● **Dataset entries**:

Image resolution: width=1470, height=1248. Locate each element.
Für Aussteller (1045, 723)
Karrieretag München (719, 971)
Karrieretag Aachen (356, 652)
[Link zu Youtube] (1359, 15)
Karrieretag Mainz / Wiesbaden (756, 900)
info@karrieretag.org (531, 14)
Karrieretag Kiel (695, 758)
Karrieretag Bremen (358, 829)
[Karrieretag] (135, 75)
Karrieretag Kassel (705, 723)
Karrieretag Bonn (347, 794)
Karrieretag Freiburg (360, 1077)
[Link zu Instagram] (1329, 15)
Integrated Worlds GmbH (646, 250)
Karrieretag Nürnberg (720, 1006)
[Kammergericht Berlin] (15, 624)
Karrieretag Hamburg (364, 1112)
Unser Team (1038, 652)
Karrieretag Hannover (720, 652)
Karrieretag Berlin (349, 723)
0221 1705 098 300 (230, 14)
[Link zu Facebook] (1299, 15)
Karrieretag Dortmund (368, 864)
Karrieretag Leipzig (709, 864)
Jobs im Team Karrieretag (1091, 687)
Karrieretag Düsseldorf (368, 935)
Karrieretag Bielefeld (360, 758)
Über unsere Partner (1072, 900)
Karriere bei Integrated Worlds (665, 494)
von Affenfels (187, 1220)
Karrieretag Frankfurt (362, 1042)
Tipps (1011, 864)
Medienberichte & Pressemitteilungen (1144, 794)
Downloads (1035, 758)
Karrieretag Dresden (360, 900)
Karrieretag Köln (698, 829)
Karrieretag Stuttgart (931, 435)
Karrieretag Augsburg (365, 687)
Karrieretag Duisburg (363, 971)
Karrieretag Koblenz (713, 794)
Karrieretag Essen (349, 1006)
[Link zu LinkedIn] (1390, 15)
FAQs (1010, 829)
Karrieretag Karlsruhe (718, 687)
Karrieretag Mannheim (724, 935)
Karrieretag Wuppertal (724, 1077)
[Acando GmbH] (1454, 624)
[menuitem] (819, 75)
...
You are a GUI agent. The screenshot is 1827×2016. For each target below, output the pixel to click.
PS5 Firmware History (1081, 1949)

● **What to produce**: Starting with the line that holds "Medienberichte & Pressemitteilungen" and ending with the line that holds "FAQs (1010, 829)", retype every line in the data above exactly, and nothing else.

● **Solution to this problem**:
Medienberichte & Pressemitteilungen (1144, 794)
Downloads (1035, 758)
Karrieretag Dresden (360, 900)
Karrieretag Köln (698, 829)
Karrieretag Stuttgart (931, 435)
Karrieretag Augsburg (365, 687)
Karrieretag Duisburg (363, 971)
Karrieretag Koblenz (713, 794)
Karrieretag Essen (349, 1006)
[Link zu LinkedIn] (1390, 15)
FAQs (1010, 829)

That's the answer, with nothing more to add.